==== GIVEN INFORMATION
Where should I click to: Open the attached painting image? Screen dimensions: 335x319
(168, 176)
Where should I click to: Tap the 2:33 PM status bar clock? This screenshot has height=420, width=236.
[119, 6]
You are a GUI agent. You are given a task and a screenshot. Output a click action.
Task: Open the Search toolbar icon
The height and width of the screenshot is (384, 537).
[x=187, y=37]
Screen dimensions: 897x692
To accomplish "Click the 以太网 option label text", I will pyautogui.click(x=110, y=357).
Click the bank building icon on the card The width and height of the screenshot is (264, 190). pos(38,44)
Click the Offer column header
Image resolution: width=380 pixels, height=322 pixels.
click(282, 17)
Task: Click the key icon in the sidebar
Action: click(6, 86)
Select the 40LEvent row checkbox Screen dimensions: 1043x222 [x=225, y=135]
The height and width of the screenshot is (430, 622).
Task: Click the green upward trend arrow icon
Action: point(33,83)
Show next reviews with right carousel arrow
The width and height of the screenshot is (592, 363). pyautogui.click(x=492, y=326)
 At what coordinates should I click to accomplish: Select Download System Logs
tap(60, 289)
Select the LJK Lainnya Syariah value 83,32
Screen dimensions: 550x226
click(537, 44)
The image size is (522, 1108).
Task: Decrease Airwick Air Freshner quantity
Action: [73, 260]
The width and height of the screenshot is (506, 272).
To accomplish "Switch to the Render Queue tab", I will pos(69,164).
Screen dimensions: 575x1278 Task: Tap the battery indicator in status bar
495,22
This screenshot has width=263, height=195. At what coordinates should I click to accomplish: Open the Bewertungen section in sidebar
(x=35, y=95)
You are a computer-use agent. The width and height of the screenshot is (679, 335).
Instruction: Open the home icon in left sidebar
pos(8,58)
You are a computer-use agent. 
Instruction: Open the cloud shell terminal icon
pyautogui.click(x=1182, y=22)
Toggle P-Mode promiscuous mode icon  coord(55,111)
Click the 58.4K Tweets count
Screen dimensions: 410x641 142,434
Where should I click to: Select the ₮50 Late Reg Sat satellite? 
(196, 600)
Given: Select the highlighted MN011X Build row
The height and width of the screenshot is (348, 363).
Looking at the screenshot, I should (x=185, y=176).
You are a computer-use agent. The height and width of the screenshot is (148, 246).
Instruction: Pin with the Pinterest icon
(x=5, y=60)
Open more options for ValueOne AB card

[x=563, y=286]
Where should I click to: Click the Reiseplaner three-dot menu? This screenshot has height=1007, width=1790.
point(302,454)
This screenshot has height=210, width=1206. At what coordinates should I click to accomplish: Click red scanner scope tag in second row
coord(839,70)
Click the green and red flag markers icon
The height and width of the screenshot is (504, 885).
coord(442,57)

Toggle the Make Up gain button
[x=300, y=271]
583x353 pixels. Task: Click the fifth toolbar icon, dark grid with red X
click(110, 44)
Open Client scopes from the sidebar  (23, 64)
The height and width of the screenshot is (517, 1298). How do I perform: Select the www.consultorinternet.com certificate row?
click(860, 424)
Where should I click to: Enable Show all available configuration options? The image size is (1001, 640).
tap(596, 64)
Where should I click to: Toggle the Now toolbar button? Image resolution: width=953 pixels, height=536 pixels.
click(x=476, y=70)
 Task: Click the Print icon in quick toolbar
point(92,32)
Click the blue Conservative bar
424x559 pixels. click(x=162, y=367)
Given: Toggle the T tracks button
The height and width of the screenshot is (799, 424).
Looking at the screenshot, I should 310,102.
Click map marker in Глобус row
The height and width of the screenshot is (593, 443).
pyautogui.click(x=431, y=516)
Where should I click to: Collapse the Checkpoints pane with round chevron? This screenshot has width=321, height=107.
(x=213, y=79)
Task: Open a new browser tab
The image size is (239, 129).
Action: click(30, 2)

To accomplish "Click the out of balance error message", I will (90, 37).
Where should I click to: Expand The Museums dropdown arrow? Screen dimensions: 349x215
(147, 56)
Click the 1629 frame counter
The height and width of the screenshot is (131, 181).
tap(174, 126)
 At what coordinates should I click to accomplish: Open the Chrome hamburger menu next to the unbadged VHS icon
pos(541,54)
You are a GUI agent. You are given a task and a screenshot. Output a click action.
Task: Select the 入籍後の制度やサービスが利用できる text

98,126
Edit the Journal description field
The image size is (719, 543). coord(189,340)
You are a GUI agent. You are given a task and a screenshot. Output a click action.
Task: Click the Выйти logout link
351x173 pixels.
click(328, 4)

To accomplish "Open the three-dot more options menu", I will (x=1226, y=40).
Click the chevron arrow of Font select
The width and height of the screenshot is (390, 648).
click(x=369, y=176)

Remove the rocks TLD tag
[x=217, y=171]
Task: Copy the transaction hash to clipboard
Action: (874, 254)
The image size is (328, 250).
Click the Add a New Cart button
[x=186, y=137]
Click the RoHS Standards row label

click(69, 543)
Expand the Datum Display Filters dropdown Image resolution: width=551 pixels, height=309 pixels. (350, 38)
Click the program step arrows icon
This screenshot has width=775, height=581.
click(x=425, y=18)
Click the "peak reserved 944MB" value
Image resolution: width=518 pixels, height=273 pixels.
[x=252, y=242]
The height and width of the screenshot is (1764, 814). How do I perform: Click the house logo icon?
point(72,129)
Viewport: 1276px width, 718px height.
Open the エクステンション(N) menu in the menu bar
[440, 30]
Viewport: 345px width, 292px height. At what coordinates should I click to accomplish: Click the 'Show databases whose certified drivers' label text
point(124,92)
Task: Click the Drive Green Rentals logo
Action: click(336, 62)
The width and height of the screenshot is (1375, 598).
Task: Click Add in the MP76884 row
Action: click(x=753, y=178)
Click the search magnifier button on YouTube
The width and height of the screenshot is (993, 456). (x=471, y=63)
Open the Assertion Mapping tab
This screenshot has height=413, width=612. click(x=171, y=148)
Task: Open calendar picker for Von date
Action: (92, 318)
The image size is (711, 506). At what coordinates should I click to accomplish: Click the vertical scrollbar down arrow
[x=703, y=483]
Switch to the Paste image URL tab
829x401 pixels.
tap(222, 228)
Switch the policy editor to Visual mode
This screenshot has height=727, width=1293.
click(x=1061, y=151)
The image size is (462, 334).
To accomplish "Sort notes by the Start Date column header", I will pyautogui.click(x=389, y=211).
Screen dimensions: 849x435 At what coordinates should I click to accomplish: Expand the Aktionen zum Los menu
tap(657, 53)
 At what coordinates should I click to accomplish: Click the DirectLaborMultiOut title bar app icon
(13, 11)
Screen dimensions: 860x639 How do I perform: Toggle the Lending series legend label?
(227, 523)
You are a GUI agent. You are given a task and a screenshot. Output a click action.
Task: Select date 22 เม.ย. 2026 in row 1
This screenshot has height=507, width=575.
========
- [TASK ITEM] Transcribe all of the data above, keeping each line exactly as it stands.

- [YOUR RESPONSE]
Where should I click to: Open the attached painting image? Screen dimensions: 335x319
(168, 176)
Where should I click to: Tap the 2:33 PM status bar clock? This screenshot has height=420, width=236.
[119, 6]
You are a GUI agent. You are given a task and a screenshot. Output a click action.
Task: Open the Search toolbar icon
The height and width of the screenshot is (384, 537).
[x=187, y=37]
Screen dimensions: 897x692
To accomplish "Click the 以太网 option label text", I will pyautogui.click(x=110, y=357).
Click the bank building icon on the card The width and height of the screenshot is (264, 190). pos(38,44)
Click the Offer column header
Image resolution: width=380 pixels, height=322 pixels.
click(282, 17)
Task: Click the key icon in the sidebar
Action: click(6, 86)
Select the 40LEvent row checkbox Screen dimensions: 1043x222 [x=225, y=135]
The height and width of the screenshot is (430, 622).
Task: Click the green upward trend arrow icon
Action: point(33,83)
Show next reviews with right carousel arrow
The width and height of the screenshot is (592, 363). pyautogui.click(x=492, y=326)
 At what coordinates should I click to accomplish: Select Download System Logs
tap(60, 289)
Select the LJK Lainnya Syariah value 83,32
Screen dimensions: 550x226
click(537, 44)
The image size is (522, 1108).
Task: Decrease Airwick Air Freshner quantity
Action: [73, 260]
The width and height of the screenshot is (506, 272).
To accomplish "Switch to the Render Queue tab", I will pos(69,164).
Screen dimensions: 575x1278 Task: Tap the battery indicator in status bar
495,22
This screenshot has width=263, height=195. At what coordinates should I click to accomplish: Open the Bewertungen section in sidebar
(x=35, y=95)
You are a computer-use agent. The width and height of the screenshot is (679, 335).
Instruction: Open the home icon in left sidebar
pos(8,58)
You are a computer-use agent. 
Instruction: Open the cloud shell terminal icon
pyautogui.click(x=1182, y=22)
Toggle P-Mode promiscuous mode icon  coord(55,111)
Click the 58.4K Tweets count
Screen dimensions: 410x641 142,434
Where should I click to: Select the ₮50 Late Reg Sat satellite? 
(196, 600)
Given: Select the highlighted MN011X Build row
The height and width of the screenshot is (348, 363).
Looking at the screenshot, I should (x=185, y=176).
You are a computer-use agent. The height and width of the screenshot is (148, 246).
Instruction: Pin with the Pinterest icon
(x=5, y=60)
Open more options for ValueOne AB card

[x=563, y=286]
Where should I click to: Click the Reiseplaner three-dot menu? This screenshot has height=1007, width=1790.
point(302,454)
This screenshot has height=210, width=1206. At what coordinates should I click to accomplish: Click red scanner scope tag in second row
coord(839,70)
Click the green and red flag markers icon
The height and width of the screenshot is (504, 885).
coord(442,57)

Toggle the Make Up gain button
[x=300, y=271]
583x353 pixels. Task: Click the fifth toolbar icon, dark grid with red X
click(110, 44)
Open Client scopes from the sidebar  (23, 64)
The height and width of the screenshot is (517, 1298). How do I perform: Select the www.consultorinternet.com certificate row?
click(860, 424)
Where should I click to: Enable Show all available configuration options? The image size is (1001, 640).
tap(596, 64)
Where should I click to: Toggle the Now toolbar button? Image resolution: width=953 pixels, height=536 pixels.
click(x=476, y=70)
 Task: Click the Print icon in quick toolbar
point(92,32)
Click the blue Conservative bar
424x559 pixels. click(x=162, y=367)
Given: Toggle the T tracks button
The height and width of the screenshot is (799, 424).
Looking at the screenshot, I should 310,102.
Click map marker in Глобус row
The height and width of the screenshot is (593, 443).
pyautogui.click(x=431, y=516)
Where should I click to: Collapse the Checkpoints pane with round chevron? This screenshot has width=321, height=107.
(x=213, y=79)
Task: Open a new browser tab
The image size is (239, 129).
Action: click(30, 2)

To accomplish "Click the out of balance error message", I will (90, 37).
Where should I click to: Expand The Museums dropdown arrow? Screen dimensions: 349x215
(147, 56)
Click the 1629 frame counter
The height and width of the screenshot is (131, 181).
tap(174, 126)
 At what coordinates should I click to accomplish: Open the Chrome hamburger menu next to the unbadged VHS icon
pos(541,54)
You are a GUI agent. You are given a task and a screenshot. Output a click action.
Task: Select the 入籍後の制度やサービスが利用できる text

98,126
Edit the Journal description field
The image size is (719, 543). coord(189,340)
You are a GUI agent. You are given a task and a screenshot. Output a click action.
Task: Click the Выйти logout link
351x173 pixels.
click(328, 4)

To accomplish "Open the three-dot more options menu", I will (x=1226, y=40).
Click the chevron arrow of Font select
The width and height of the screenshot is (390, 648).
click(x=369, y=176)

Remove the rocks TLD tag
[x=217, y=171]
Task: Copy the transaction hash to clipboard
Action: (874, 254)
The image size is (328, 250).
Click the Add a New Cart button
[x=186, y=137]
Click the RoHS Standards row label

click(69, 543)
Expand the Datum Display Filters dropdown Image resolution: width=551 pixels, height=309 pixels. (350, 38)
Click the program step arrows icon
This screenshot has width=775, height=581.
click(x=425, y=18)
Click the "peak reserved 944MB" value
Image resolution: width=518 pixels, height=273 pixels.
[x=252, y=242]
The height and width of the screenshot is (1764, 814). How do I perform: Click the house logo icon?
point(72,129)
Viewport: 1276px width, 718px height.
Open the エクステンション(N) menu in the menu bar
[440, 30]
Viewport: 345px width, 292px height. At what coordinates should I click to accomplish: Click the 'Show databases whose certified drivers' label text
point(124,92)
Task: Click the Drive Green Rentals logo
Action: click(336, 62)
The width and height of the screenshot is (1375, 598).
Task: Click Add in the MP76884 row
Action: click(x=753, y=178)
Click the search magnifier button on YouTube
The width and height of the screenshot is (993, 456). (x=471, y=63)
Open the Assertion Mapping tab
This screenshot has height=413, width=612. click(x=171, y=148)
Task: Open calendar picker for Von date
Action: (92, 318)
The image size is (711, 506). At what coordinates should I click to accomplish: Click the vertical scrollbar down arrow
[x=703, y=483]
Switch to the Paste image URL tab
829x401 pixels.
tap(222, 228)
Switch the policy editor to Visual mode
This screenshot has height=727, width=1293.
click(x=1061, y=151)
The image size is (462, 334).
To accomplish "Sort notes by the Start Date column header", I will pyautogui.click(x=389, y=211).
Screen dimensions: 849x435 At what coordinates should I click to accomplish: Expand the Aktionen zum Los menu
tap(657, 53)
 At what coordinates should I click to accomplish: Click the DirectLaborMultiOut title bar app icon
(13, 11)
Screen dimensions: 860x639 How do I perform: Toggle the Lending series legend label?
(227, 523)
You are a GUI agent. You are given a task and a screenshot. Output a click action.
Task: Select date 22 เม.ย. 2026 in row 1
This screenshot has height=507, width=575.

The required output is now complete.